## Exercise brief
From the text on non-violence below, list every quality that it says a person who wishes to be non-violent is likely to have.

## Text for analysis
******************************
In the Indian epic Mahabharata, non-violence has been described as the highest duty of an individual. However, in real life, most people think that it is not feasible to be totally non-violent.
Is it so? When we decide to be non-violent in every situation, it influences our speech and behaviour. A person who wishes to be non-violent will not do anything that may get him into a situation involving violence, whether it is emotional, verbal or, in an extreme case, physical violence.
As a result, such a person is likely to be affable, humble, patient, tolerant, considerate and loving. When such a person’s speech and behaviour are marked by the above qualities, they will not offend or hurt anyone or create any feelings in others that may lead them to be aggressive towards this person.
The result will be harmonious relations with others in which there is no scope for violence of any kind.
On the other hand, a person who believes that one may need to use force sometimes, even if only in self-defence, and therefore carries a weapon, may feel emboldened to act aggressively at times. Such behaviour is obviously not going to win him any friends and will only feed his insecurity and aggression.
******************************
## Excerpted data

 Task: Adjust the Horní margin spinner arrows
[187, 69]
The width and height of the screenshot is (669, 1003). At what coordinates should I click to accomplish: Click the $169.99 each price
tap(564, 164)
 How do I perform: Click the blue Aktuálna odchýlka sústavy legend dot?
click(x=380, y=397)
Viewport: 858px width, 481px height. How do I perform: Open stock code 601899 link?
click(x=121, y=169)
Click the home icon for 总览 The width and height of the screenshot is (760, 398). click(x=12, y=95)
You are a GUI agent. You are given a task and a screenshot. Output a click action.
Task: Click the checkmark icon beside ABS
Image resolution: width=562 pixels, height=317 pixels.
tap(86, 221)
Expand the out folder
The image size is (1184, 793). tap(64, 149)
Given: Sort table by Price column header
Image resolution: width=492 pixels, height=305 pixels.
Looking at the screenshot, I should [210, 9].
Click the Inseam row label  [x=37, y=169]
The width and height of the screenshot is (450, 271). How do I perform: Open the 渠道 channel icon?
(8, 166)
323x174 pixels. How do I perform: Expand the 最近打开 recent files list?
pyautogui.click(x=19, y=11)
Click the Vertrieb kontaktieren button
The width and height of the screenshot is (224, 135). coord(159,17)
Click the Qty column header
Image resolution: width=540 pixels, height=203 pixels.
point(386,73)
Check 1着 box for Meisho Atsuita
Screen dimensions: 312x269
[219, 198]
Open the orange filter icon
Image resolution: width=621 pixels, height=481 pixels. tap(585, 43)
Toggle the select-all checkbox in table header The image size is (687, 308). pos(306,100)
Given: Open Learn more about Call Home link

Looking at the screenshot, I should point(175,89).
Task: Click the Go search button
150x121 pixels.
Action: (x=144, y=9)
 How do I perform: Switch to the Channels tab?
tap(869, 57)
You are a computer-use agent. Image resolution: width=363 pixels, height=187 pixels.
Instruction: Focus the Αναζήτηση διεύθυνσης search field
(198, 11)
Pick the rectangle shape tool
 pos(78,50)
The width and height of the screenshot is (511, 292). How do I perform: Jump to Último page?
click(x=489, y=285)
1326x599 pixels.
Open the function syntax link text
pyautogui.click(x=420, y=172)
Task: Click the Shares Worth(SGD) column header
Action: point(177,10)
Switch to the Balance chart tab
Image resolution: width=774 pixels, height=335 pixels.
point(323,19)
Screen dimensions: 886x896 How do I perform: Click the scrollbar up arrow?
******************************
## Result of the task
affable, humble, patient, tolerant, considerate, loving